- First-half sales beat expectations
- Shares top FTSE 250 leader board
- £50 million buyback a first
Travel ticketing firm Trainline (TRN) surprised investors with a stronger-than-expected performance in the first half of the financial year and news it would buy back up to £50 million of shares.
The stock price jumped as much as 16% to 287p before settling back to trade 12% higher at 278p by mid-morning, making the company the leading gainer on the FTSE 250 mid-cap index.
GROWING FASTER THAN EXPECTED
Group sales for the six months to the end of August were up 23% to £2.65 billion, with the core UK consumer bus and rail ticketing business seeing 19% growth to £1.71 billion as more commuters and day-trippers opted to book online rather than queue up at their local ticket office.
Added website features like BuyAgain and SplitSave, which allows travelers to make cost savings by splitting their journey into multiple tickets that cost less in total than one ticket for the whole route, have gone down well with customers, while UK rail travel as a whole has ‘regularly’ come close to pre-Covid levels despite on-off strikes.
International consumer sales were up 24% to £559 million with growth led by Spain and Italy as the firm positions itself as the ‘aggregator of choice’.
Sales were also boosted by the Trainline app which has been revamped for a better customer experience and reduces the firm’s dependence on the web, where traffic has slowed and the cost of advertising has risen.
Trainline Solutions, which offers ticketing technology to other travel firms and businesses, saw the fastest growth with sales up 38% to £378 million thanks in part to a recovery in business travel and higher transaction fees.
Why analysts are so excited about Trainline's potential - projecting 20% earnings growth
SHARE BUYBACK SHOWS CONFIDENCE
‘Our performance in the first half of the year shows continued strong growth with net ticket sales and revenues increasing across the UK and Europe’, commented chief executive Jody Ford.
While the firm’s capital allocation priorities are to invest in the business and reduce its leverage, if it finds itself with surplus capital beyond what it considers to be a ‘prudent and appropriate level of liquidity’, it has said it will start returning cash to shareholders, hence today’s announcement of a £50 million share buyback.

**RECORDED INFORMATION**
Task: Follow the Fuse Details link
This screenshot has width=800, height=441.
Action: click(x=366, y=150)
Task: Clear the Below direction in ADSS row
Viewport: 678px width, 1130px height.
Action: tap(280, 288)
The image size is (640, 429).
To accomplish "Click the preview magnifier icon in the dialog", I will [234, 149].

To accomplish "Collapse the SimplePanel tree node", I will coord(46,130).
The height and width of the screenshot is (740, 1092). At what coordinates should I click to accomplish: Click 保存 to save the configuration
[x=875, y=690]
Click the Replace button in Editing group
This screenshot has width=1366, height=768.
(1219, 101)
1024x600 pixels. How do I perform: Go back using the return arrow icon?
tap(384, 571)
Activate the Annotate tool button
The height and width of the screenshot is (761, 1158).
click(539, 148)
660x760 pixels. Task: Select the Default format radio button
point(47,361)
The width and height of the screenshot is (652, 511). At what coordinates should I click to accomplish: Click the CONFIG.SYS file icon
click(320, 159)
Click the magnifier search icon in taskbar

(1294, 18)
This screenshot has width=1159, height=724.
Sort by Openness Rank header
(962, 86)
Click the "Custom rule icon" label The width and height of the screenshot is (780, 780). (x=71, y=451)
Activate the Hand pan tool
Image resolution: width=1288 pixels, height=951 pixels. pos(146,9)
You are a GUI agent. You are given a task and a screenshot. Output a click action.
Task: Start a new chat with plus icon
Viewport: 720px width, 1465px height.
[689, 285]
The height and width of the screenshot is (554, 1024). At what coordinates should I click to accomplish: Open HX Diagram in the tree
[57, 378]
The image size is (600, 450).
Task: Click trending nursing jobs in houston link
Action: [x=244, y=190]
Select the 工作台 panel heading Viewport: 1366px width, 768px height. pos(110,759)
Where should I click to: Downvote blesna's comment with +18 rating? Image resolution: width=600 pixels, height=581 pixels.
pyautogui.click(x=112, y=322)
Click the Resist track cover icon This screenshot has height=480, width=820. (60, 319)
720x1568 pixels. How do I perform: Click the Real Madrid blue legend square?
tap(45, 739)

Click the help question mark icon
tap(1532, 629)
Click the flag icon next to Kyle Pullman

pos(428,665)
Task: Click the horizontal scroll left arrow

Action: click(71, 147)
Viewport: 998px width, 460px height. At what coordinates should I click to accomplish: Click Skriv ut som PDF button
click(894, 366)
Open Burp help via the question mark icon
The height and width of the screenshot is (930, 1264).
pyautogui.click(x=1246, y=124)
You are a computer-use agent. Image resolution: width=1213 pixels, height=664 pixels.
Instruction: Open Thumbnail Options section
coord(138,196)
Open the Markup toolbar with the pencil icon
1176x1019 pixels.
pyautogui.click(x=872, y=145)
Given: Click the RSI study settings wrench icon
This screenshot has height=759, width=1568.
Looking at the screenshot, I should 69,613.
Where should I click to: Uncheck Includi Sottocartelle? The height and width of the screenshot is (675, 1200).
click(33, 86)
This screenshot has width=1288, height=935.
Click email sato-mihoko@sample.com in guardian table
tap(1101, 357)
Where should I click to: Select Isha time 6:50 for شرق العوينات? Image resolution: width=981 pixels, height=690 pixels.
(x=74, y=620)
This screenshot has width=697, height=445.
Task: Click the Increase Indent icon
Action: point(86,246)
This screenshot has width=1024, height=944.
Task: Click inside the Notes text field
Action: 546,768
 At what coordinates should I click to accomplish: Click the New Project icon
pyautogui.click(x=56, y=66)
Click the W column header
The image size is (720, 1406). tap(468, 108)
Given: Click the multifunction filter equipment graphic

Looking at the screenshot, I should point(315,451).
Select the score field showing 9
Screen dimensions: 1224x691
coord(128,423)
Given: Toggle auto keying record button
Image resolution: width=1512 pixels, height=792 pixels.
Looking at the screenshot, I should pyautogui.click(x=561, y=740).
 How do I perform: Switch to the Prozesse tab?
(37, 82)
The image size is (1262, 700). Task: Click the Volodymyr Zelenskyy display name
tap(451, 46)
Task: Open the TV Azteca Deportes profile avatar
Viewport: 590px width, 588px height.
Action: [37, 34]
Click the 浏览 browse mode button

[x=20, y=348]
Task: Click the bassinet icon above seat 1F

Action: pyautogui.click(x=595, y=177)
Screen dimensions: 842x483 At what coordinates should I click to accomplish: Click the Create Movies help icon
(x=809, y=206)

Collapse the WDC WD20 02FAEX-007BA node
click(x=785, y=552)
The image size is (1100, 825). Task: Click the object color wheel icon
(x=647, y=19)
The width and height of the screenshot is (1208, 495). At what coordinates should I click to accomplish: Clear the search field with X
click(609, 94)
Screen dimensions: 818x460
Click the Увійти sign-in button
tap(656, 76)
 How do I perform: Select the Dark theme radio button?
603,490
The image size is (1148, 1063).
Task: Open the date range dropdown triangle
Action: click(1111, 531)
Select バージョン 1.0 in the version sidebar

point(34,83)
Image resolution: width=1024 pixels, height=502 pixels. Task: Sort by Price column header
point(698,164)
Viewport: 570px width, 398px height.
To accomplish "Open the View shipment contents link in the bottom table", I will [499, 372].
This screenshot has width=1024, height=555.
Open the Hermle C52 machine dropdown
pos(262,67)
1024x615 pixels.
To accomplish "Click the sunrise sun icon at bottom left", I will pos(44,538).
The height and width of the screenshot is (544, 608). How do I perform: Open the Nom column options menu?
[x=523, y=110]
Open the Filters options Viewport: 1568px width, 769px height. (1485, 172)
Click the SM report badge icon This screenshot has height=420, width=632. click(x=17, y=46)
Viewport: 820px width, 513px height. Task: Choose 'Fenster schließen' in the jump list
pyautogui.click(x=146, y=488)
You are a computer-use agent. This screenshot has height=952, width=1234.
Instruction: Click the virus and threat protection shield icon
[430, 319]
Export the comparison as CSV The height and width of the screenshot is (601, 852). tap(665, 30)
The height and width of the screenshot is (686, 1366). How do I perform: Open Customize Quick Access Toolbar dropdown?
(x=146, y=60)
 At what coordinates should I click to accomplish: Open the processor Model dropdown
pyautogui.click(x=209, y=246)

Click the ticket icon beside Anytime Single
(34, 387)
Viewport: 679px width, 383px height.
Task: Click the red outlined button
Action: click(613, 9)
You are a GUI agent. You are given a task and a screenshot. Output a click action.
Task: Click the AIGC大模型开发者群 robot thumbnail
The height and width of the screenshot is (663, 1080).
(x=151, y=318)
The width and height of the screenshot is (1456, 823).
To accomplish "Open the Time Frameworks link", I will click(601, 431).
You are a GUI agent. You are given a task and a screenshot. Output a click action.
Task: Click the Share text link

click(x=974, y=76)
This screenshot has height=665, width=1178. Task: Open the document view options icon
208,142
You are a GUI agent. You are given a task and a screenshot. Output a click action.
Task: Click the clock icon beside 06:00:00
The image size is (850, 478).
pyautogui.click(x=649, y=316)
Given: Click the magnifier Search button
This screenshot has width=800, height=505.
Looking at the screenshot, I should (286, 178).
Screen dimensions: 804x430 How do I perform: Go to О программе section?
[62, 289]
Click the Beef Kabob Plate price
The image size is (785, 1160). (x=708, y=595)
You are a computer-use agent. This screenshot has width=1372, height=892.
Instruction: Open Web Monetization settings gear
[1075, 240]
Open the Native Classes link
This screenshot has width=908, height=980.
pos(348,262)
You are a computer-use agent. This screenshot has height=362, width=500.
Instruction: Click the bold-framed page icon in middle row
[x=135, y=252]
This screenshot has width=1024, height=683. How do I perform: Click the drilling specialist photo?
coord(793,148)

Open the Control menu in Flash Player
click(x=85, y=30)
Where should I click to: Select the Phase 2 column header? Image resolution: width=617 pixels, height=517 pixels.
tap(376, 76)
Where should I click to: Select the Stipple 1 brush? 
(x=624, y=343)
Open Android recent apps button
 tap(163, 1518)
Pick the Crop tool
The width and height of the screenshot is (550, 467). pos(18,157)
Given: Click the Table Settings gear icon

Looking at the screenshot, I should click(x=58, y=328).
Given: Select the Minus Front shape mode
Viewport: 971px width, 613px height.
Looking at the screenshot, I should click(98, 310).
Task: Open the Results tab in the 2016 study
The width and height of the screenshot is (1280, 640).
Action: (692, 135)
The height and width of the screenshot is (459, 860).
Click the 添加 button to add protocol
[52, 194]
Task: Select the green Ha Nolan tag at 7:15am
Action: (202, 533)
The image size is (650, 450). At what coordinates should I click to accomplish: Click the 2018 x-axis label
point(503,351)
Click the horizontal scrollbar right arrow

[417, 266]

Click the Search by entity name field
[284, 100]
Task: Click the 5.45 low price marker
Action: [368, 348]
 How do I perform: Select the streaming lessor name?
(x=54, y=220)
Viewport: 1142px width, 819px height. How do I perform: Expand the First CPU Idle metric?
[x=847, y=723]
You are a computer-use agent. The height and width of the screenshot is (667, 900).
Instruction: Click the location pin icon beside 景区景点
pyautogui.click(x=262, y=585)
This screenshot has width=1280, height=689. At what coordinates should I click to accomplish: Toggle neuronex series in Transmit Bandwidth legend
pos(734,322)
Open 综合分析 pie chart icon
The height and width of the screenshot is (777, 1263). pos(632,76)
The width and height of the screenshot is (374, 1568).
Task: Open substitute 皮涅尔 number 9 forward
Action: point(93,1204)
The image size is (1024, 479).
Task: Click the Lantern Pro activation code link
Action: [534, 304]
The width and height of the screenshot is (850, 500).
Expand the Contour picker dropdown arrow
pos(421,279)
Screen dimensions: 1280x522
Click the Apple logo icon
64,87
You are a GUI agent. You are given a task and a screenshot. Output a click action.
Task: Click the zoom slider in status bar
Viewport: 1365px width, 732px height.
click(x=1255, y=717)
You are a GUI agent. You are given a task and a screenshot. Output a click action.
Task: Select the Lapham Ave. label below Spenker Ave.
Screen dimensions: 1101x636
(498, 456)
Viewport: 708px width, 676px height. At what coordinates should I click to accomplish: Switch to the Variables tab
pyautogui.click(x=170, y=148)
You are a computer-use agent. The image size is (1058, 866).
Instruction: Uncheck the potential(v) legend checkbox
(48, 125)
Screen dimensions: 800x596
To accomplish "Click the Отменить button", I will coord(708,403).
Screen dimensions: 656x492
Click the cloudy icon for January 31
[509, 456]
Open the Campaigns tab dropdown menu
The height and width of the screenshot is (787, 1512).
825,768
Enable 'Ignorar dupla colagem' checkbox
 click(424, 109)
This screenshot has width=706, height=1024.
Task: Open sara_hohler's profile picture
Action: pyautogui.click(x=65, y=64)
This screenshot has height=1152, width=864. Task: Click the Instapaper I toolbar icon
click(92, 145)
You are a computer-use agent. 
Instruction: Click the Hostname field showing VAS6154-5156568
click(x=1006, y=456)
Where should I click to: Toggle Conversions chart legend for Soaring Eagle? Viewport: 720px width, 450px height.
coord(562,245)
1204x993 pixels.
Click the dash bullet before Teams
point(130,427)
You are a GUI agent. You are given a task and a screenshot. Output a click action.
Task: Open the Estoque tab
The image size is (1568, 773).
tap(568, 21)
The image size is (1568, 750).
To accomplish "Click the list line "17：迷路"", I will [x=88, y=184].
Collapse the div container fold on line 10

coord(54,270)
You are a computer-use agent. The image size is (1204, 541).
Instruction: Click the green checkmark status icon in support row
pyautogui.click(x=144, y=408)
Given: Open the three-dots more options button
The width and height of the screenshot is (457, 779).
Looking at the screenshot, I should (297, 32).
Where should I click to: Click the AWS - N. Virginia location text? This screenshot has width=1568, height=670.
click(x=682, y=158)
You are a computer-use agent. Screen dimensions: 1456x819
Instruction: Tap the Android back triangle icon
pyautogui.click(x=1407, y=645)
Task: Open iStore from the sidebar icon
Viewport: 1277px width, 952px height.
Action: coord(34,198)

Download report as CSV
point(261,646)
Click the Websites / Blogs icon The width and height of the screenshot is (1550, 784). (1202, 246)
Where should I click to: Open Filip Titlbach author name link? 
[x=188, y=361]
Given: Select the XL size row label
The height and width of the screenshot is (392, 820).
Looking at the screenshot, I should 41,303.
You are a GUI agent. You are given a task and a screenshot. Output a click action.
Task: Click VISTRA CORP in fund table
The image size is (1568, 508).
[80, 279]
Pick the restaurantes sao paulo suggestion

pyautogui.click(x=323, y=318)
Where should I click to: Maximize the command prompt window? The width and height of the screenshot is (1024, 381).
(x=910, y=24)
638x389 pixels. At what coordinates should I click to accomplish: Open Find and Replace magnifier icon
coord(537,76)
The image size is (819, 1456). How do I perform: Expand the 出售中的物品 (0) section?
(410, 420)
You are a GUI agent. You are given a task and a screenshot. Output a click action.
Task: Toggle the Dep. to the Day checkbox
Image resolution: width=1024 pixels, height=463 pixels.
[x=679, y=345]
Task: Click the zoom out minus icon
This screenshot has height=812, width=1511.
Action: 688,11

**WHAT NEEDS TO BE DONE**
Retype the Trainline results article word for word, everything from "GROWING FASTER THAN" down to "local ticket office.".

**OUTPUT OF THE EXERCISE**
GROWING FASTER THAN EXPECTED
Group sales for the six months to the end of August were up 23% to £2.65 billion, with the core UK consumer bus and rail ticketing business seeing 19% growth to £1.71 billion as more commuters and day-trippers opted to book online rather than queue up at their local ticket office.